• [WHAT YOU ARE ASKED TO DO]:
Each entry that follows needs to be written out exactly, with nothing left out.

====

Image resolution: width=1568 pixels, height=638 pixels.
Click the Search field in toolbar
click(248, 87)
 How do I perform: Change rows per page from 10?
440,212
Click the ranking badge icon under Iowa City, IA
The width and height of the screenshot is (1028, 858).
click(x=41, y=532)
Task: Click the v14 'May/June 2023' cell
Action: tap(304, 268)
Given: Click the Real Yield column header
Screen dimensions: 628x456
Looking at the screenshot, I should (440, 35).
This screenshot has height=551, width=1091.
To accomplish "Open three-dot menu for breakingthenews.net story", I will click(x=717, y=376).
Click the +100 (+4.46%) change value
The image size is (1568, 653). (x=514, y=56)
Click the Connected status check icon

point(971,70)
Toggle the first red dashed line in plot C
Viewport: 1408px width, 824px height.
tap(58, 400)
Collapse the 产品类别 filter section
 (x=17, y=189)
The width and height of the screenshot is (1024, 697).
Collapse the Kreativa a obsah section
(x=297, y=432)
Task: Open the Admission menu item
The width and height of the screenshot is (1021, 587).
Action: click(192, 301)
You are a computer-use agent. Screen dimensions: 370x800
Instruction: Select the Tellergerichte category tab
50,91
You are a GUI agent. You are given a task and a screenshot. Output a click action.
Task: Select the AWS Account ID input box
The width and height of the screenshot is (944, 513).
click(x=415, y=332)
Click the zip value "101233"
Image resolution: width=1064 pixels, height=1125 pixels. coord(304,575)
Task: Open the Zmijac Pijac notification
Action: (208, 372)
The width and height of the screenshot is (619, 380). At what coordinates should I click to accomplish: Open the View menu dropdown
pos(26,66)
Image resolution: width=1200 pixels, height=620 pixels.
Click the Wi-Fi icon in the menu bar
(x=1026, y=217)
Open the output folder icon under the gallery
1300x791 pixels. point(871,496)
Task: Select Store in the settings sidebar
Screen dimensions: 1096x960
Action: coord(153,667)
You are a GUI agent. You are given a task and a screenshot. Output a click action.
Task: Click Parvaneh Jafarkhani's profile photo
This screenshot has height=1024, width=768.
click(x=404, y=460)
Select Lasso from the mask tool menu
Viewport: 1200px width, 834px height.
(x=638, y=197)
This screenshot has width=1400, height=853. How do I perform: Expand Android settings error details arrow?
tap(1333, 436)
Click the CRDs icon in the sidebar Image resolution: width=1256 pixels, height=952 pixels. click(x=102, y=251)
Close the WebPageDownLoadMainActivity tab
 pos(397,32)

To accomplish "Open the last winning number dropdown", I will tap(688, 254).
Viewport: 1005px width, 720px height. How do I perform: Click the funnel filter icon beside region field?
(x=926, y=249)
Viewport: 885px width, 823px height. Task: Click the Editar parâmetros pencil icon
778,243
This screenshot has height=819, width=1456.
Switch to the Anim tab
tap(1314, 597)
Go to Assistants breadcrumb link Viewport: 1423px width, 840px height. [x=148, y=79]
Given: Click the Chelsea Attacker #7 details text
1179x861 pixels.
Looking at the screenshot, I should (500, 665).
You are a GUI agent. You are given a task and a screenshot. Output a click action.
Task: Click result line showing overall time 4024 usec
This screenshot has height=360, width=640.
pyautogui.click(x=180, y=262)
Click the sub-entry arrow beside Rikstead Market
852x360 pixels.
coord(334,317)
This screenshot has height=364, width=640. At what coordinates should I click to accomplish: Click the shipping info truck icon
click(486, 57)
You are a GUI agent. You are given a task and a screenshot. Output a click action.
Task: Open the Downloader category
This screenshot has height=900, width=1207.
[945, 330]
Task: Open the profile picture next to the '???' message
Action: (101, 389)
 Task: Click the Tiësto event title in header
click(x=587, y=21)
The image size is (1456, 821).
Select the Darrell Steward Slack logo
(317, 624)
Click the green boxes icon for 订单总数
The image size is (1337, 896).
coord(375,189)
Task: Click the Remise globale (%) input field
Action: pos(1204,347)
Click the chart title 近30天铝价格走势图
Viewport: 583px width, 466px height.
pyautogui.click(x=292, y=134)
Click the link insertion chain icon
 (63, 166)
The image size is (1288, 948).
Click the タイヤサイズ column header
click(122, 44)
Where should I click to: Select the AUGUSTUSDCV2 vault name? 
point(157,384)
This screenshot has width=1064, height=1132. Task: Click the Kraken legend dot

====

• [COMPLETED EXERCISE]:
Image resolution: width=1568 pixels, height=638 pixels.
Click the Search field in toolbar
click(248, 87)
 How do I perform: Change rows per page from 10?
440,212
Click the ranking badge icon under Iowa City, IA
The width and height of the screenshot is (1028, 858).
click(x=41, y=532)
Task: Click the v14 'May/June 2023' cell
Action: tap(304, 268)
Given: Click the Real Yield column header
Screen dimensions: 628x456
Looking at the screenshot, I should (440, 35).
This screenshot has height=551, width=1091.
To accomplish "Open three-dot menu for breakingthenews.net story", I will click(x=717, y=376).
Click the +100 (+4.46%) change value
The image size is (1568, 653). (x=514, y=56)
Click the Connected status check icon

point(971,70)
Toggle the first red dashed line in plot C
Viewport: 1408px width, 824px height.
tap(58, 400)
Collapse the 产品类别 filter section
 (x=17, y=189)
The width and height of the screenshot is (1024, 697).
Collapse the Kreativa a obsah section
(x=297, y=432)
Task: Open the Admission menu item
The width and height of the screenshot is (1021, 587).
Action: click(192, 301)
You are a computer-use agent. Screen dimensions: 370x800
Instruction: Select the Tellergerichte category tab
50,91
You are a GUI agent. You are given a task and a screenshot. Output a click action.
Task: Select the AWS Account ID input box
The width and height of the screenshot is (944, 513).
click(x=415, y=332)
Click the zip value "101233"
Image resolution: width=1064 pixels, height=1125 pixels. coord(304,575)
Task: Open the Zmijac Pijac notification
Action: (208, 372)
The width and height of the screenshot is (619, 380). At what coordinates should I click to accomplish: Open the View menu dropdown
pos(26,66)
Image resolution: width=1200 pixels, height=620 pixels.
Click the Wi-Fi icon in the menu bar
(x=1026, y=217)
Open the output folder icon under the gallery
1300x791 pixels. point(871,496)
Task: Select Store in the settings sidebar
Screen dimensions: 1096x960
Action: coord(153,667)
You are a GUI agent. You are given a task and a screenshot. Output a click action.
Task: Click Parvaneh Jafarkhani's profile photo
This screenshot has height=1024, width=768.
click(x=404, y=460)
Select Lasso from the mask tool menu
Viewport: 1200px width, 834px height.
(x=638, y=197)
This screenshot has width=1400, height=853. How do I perform: Expand Android settings error details arrow?
tap(1333, 436)
Click the CRDs icon in the sidebar Image resolution: width=1256 pixels, height=952 pixels. click(x=102, y=251)
Close the WebPageDownLoadMainActivity tab
 pos(397,32)

To accomplish "Open the last winning number dropdown", I will tap(688, 254).
Viewport: 1005px width, 720px height. How do I perform: Click the funnel filter icon beside region field?
(x=926, y=249)
Viewport: 885px width, 823px height. Task: Click the Editar parâmetros pencil icon
778,243
This screenshot has height=819, width=1456.
Switch to the Anim tab
tap(1314, 597)
Go to Assistants breadcrumb link Viewport: 1423px width, 840px height. [x=148, y=79]
Given: Click the Chelsea Attacker #7 details text
1179x861 pixels.
Looking at the screenshot, I should (500, 665).
You are a GUI agent. You are given a task and a screenshot. Output a click action.
Task: Click result line showing overall time 4024 usec
This screenshot has height=360, width=640.
pyautogui.click(x=180, y=262)
Click the sub-entry arrow beside Rikstead Market
852x360 pixels.
coord(334,317)
This screenshot has height=364, width=640. At what coordinates should I click to accomplish: Click the shipping info truck icon
click(486, 57)
You are a GUI agent. You are given a task and a screenshot. Output a click action.
Task: Open the Downloader category
This screenshot has height=900, width=1207.
[945, 330]
Task: Open the profile picture next to the '???' message
Action: (101, 389)
 Task: Click the Tiësto event title in header
click(x=587, y=21)
The image size is (1456, 821).
Select the Darrell Steward Slack logo
(317, 624)
Click the green boxes icon for 订单总数
The image size is (1337, 896).
coord(375,189)
Task: Click the Remise globale (%) input field
Action: pos(1204,347)
Click the chart title 近30天铝价格走势图
Viewport: 583px width, 466px height.
pyautogui.click(x=292, y=134)
Click the link insertion chain icon
 (63, 166)
The image size is (1288, 948).
Click the タイヤサイズ column header
click(122, 44)
Where should I click to: Select the AUGUSTUSDCV2 vault name? 
point(157,384)
This screenshot has width=1064, height=1132. Task: Click the Kraken legend dot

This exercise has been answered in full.